Major stories about local station sales, format changes or morning show changes get covered, but no dedicated radio/TV column since the one we had died several years ago. I'm sure that wasn't his only job.
 
Dedicated radio and TV reporters are a thing of the past at most modern newspapers.

That's funny. What's a "modern newspaper?" A lot of the most respected radio & TV reporters still exist, but not at newspapers. Robert Feder was a well respected newspaper writer. When he got fired, he started his own site, and continues to write on Chicago radio.
 
My first newspaper job, in the late '70s, was at a small Southern daily in a city of 10,000 with one other media outlet, an AM radio station. We weren't allowed to write stories about it, or even mention its call letters in stories in which it was peripherally involved, because it was our lone competition for local advertising. I remember mentioning the station's football play-by-play announcer in a story once, referring to him as Joe Blow of KXYZ -- in print, having gone through an editor, my reference was to Joe Blow "of a local radio station." Wouldn't even acknowledge that it was the ONLY local station!
 
A modern newspaper is delivered without any paper at all!!
 
Modern newspapers? They're on their last legs, aside from maybe the ones in the three biggest metros (NY Times, LA Times, maybe one of the Chicago papers, and perhaps WSJ and USA Today).

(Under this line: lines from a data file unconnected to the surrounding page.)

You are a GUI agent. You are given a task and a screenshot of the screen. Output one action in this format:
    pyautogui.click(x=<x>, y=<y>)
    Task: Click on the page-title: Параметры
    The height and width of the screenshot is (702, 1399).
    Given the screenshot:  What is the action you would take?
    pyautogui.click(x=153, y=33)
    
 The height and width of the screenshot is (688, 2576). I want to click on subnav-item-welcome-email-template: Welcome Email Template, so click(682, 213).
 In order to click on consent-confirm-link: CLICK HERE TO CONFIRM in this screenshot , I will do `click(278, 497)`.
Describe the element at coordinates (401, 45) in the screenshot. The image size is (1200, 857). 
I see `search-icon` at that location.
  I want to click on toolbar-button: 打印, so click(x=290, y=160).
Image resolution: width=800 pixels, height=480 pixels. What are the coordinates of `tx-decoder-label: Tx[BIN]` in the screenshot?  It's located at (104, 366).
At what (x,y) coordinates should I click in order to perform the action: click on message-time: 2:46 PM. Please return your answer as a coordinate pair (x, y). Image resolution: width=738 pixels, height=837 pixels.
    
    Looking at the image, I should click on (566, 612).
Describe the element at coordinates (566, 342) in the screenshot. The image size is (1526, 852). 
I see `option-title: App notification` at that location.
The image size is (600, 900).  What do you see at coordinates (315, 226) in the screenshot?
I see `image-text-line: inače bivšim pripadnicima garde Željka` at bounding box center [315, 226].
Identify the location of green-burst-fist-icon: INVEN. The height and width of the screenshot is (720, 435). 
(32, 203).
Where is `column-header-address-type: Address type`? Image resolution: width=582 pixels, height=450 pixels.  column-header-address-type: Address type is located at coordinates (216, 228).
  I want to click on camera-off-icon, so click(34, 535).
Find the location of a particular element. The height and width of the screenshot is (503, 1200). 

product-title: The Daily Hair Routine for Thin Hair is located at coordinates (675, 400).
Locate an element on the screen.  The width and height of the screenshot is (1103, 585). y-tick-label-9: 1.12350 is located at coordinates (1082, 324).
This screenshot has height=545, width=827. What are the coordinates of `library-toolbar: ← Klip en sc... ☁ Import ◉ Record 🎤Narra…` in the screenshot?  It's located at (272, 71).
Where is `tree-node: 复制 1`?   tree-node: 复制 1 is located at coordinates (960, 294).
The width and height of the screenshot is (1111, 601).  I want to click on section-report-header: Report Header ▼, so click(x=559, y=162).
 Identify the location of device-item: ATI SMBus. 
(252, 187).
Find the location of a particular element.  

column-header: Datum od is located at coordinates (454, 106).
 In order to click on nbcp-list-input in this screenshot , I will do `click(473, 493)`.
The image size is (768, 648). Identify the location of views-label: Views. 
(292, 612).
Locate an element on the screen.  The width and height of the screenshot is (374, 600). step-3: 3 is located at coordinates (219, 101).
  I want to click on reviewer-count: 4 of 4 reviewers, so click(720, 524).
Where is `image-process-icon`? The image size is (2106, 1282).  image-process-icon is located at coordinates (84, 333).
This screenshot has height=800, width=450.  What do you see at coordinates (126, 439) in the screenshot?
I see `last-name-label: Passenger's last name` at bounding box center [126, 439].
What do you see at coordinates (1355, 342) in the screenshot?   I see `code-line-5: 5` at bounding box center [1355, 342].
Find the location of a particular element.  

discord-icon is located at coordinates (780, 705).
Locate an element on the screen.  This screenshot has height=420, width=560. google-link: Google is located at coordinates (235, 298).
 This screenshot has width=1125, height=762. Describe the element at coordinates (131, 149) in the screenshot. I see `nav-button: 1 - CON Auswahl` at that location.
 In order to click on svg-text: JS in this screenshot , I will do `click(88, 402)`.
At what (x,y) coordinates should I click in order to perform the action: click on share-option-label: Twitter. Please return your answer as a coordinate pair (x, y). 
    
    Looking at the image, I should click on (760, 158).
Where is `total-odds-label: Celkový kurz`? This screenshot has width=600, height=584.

People get their news on social media, their favorite political blog / "news" aggregator, and the like. The day of the columnist, for the most part, left us after the Great Recession.
 
Charlotte has almost always had a radio-TV columnist in the years I have been reading The Charlotte Observer. Maybe that's why I got so interested in the subject. The last one retired several years ago and we don't have that kind of coverage any more. I get my news from here.
 
Here in the Seattle area the last radio (or media) columnist I recall was in one of the two major papers, the one that went online only. I think his column disappeared some time during that period -- it was when the 2008 recession hit, or thereabouts.